FWP

Filed Pursuant to Rule 433

Issuer Free Writing Prospectus dated September 5, 2012 relating to the

Preliminary Prospectus Supplement dated September 5, 2012

to Prospectus dated September 22, 2009

Registration Statement No. 333-162059

Final Pricing Term Sheet

2.900% Senior Notes due 2022

 

Issuer:

   Waste Management, Inc.

Guarantor:

   Waste Management Holdings, Inc.

Principal Amount:

   $500,000,000

Maturity:

   September 15, 2022

Coupon:

   2.900%

Price to Public:

   99.681% of face amount

Underwriting Discount:

   0.65%

Benchmark Treasury:

   1.625% due August 15, 2022

Spread to Benchmark Treasury:

   1.35%

Benchmark Treasury Price and Yield:

   100-11, 1.587%

Yield to maturity:

   2.937%

Interest Payment Dates:

   Semi-annually on March 15 and September 15, commencing on March 15, 2013.

Redemption Provisions:

   Redeemable at any time prior to June 15, 2022 (three months prior to the maturity date), in whole or from time to time in part, at the option of the Company, at a make whole redemption price using the applicable Treasury rate plus 20 basis points (as defined and described in further detail in the Prospectus Supplement). Redeemable on or after June 15, 2022 (three months prior to the maturity date), in whole or from time to time in part, at the option of the Company, at a price of 100% plus accrued interest.

Settlement:

   T+5; September 12, 2012

CUSIP:

   94106LAY5


Joint Book-Running and

Joint Lead Managers

  

Barclays Capital Inc.

BNP Paribas Securities Corp.

Merrill Lynch, Pierce, Fenner & Smith

                     Incorporated

Co-Managers

  

Goldman, Sachs & Co.

J.P. Morgan Securities LLC

Morgan Stanley & Co. LLC

PNC Capital Markets LLC

Scotia Capital (USA) Inc.

U.S. Bancorp Investments, Inc.

Anticipated Ratings:

  

Moody’s: Baa3 (Stable)

S&P: BBB (Stable)

Fitch: BBB (Stable)

Note: A securities rating is not a recommendation to buy, sell or hold securities and may be subject to revision or withdrawal at any time.
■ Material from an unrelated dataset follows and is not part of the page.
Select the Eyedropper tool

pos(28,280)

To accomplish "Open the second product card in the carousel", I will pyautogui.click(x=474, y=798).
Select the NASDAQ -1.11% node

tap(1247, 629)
The issuer has filed a registration statement (including a prospectus) and prospectus supplement with the SEC for the offering to which this communication relates. Before you invest, you should read the prospectus in that registration statement and the prospectus supplement and other documents the issuer has filed with the SEC for more complete information about the issuer and this offering. You may get these documents for free by visiting EDGAR on the SEC Web site at www.sec.gov. Alternatively, the issuer, any underwriter or any dealer participating in the offering will arrange to send you the prospectus if you request it by contacting: (1) Barclays Capital Inc. toll-free at (888) 603-5847 or by emailing barclaysprospectus@broadridge.com; (2) BNP Paribas Securities Corp. toll-free at (800) 854-5674; or (3) Merrill Lynch, Pierce, Fenner & Smith Incorporated toll-free at (800) 294-1322. Any disclaimers or other notices that may appear below are not applicable to this communication and should be disregarded. Such disclaimers were automatically generated as a result of this communication being sent via email or another communication system.